Records from a dataset:

########

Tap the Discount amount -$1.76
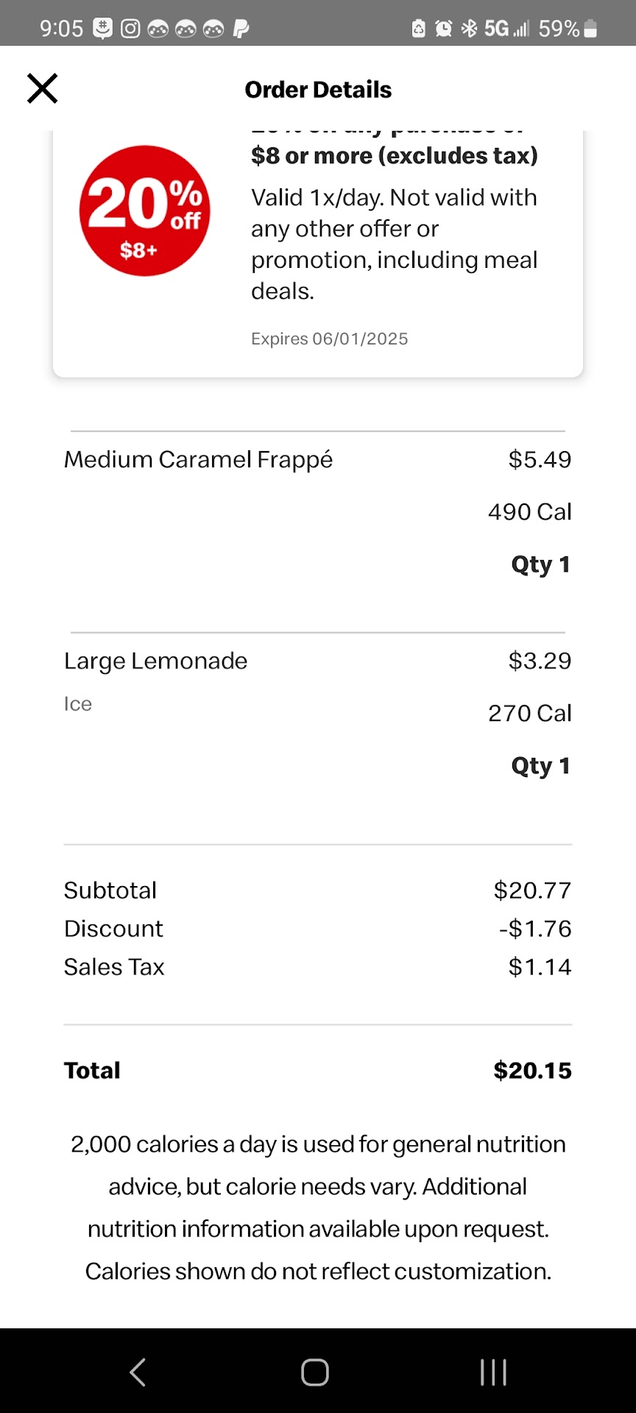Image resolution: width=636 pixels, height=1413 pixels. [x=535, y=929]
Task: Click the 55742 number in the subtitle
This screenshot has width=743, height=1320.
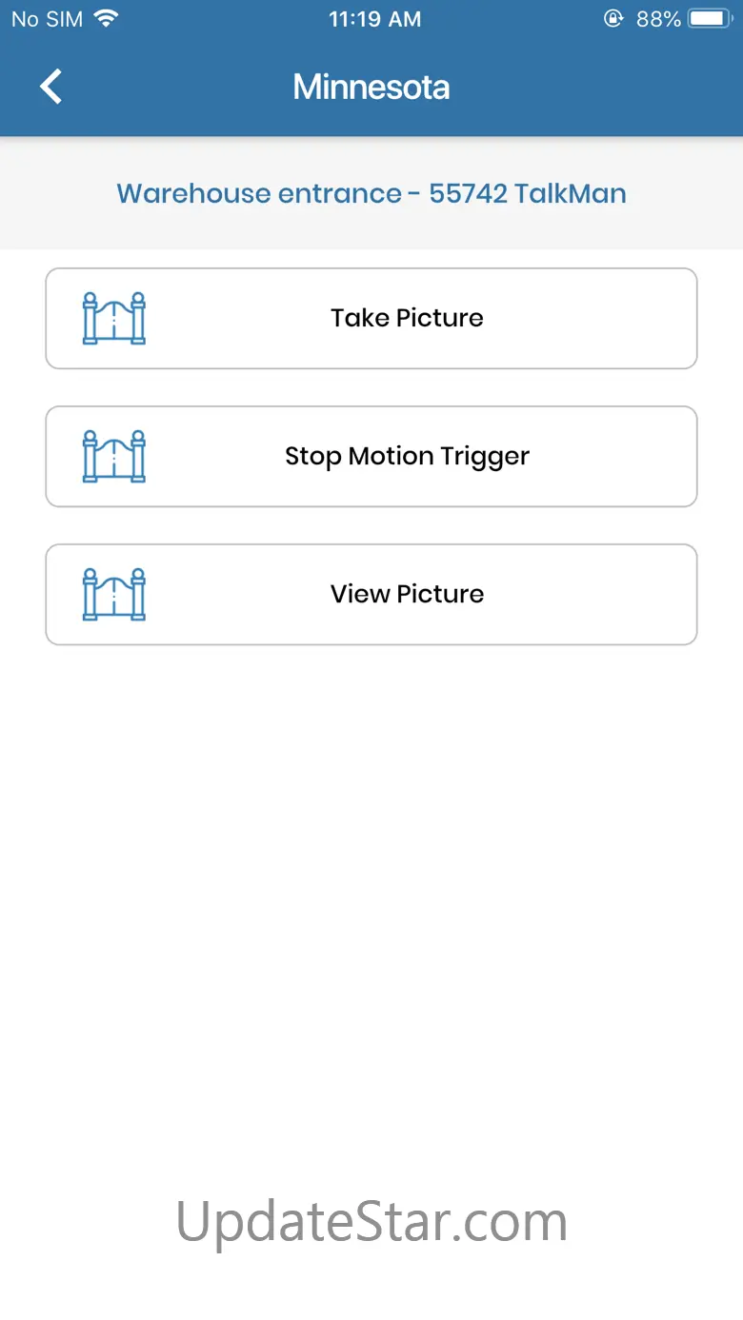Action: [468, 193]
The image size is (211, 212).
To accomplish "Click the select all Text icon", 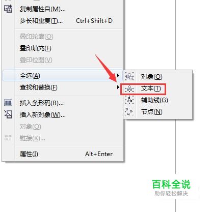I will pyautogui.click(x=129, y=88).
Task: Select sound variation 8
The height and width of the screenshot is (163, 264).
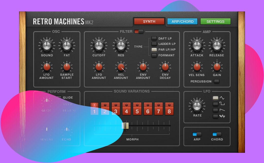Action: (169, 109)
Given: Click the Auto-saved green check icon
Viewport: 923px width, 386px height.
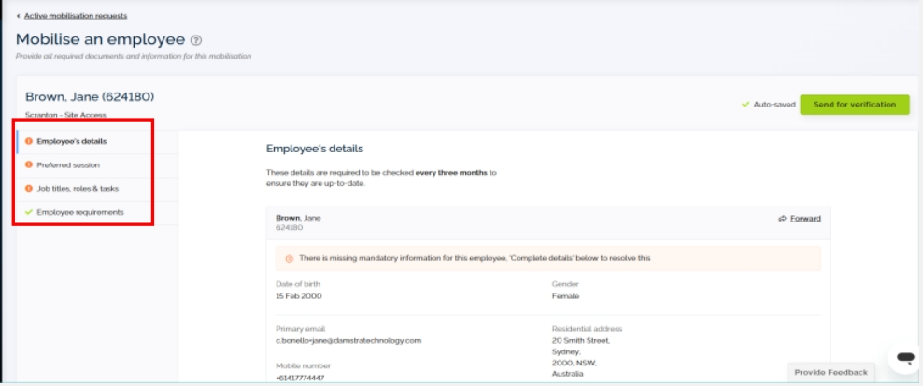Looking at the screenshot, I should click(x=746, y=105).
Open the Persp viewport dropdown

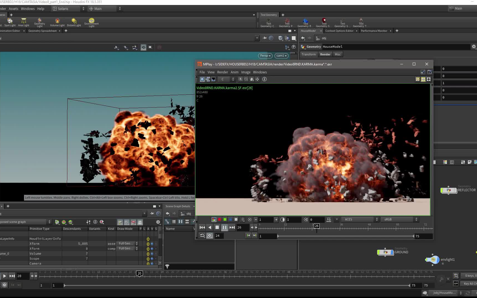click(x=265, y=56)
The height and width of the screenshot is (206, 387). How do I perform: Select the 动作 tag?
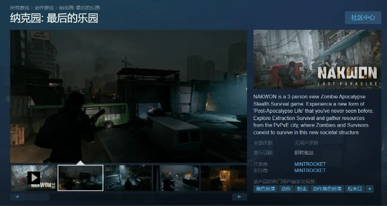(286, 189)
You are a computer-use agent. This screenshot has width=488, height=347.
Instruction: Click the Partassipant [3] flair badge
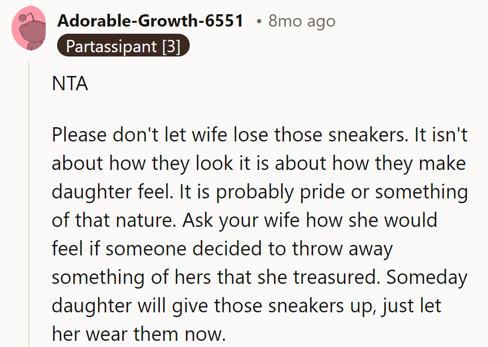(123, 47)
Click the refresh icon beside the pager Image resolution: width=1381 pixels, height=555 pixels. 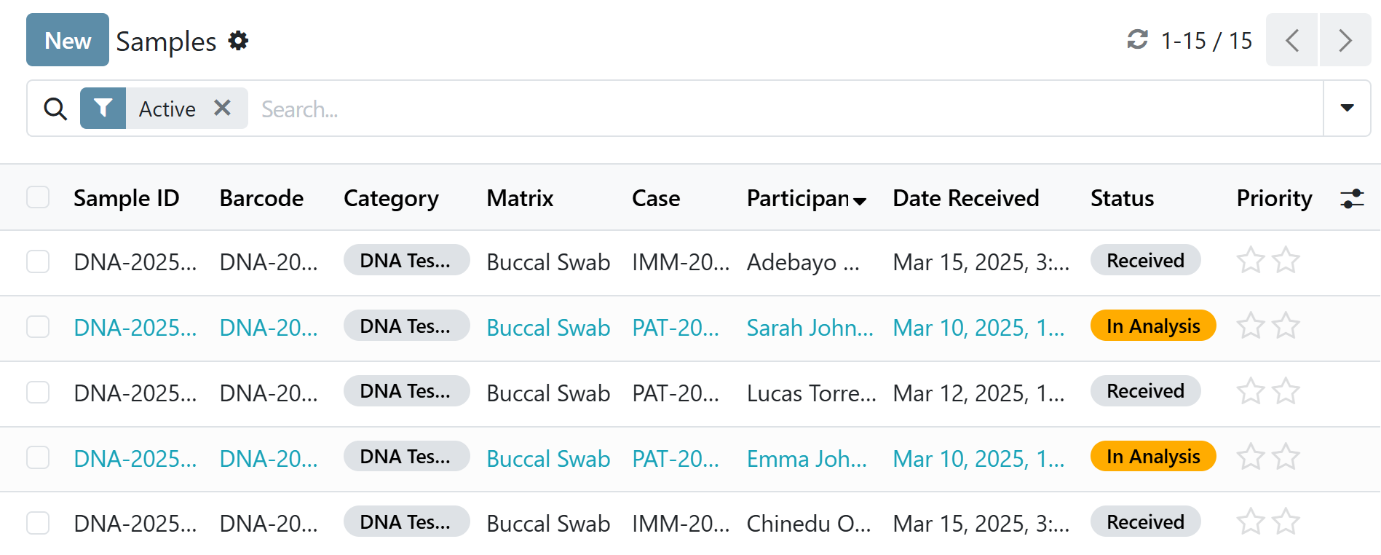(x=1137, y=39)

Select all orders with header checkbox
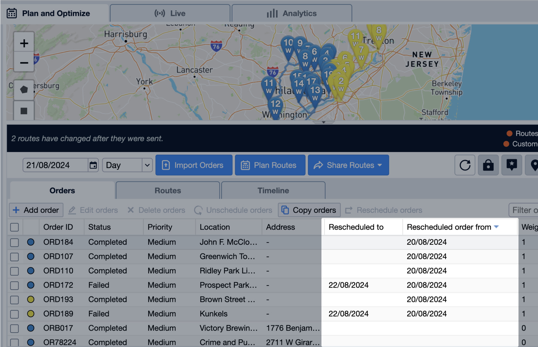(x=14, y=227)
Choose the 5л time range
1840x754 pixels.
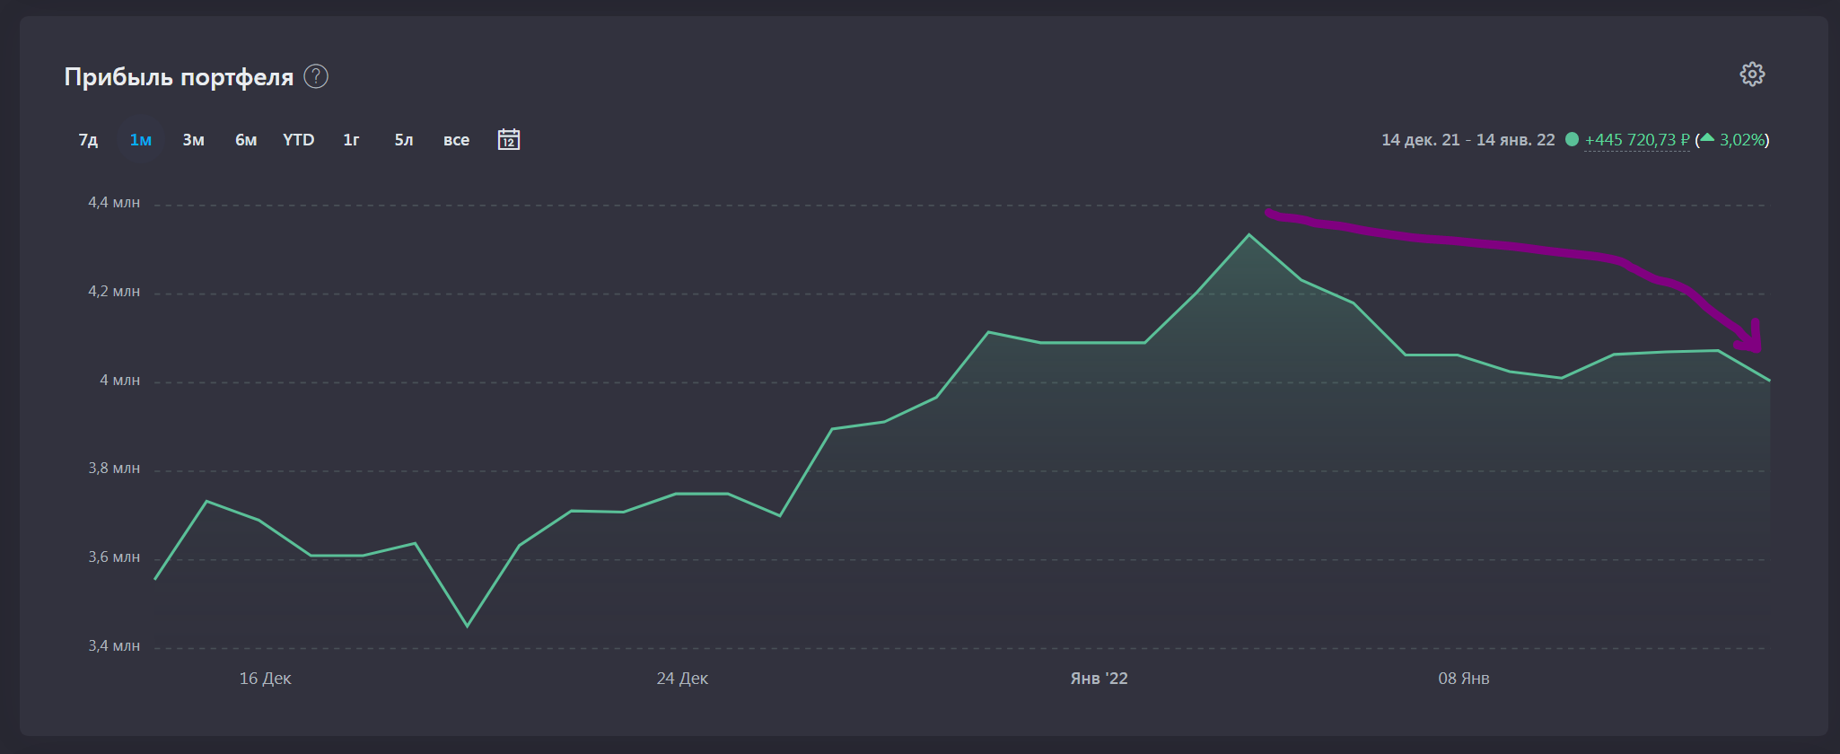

########

Work item
Each line above that includes "Task" should be shown.

Exercise solution
Task: Click the 55742 number in the subtitle
Task: Select sound variation 8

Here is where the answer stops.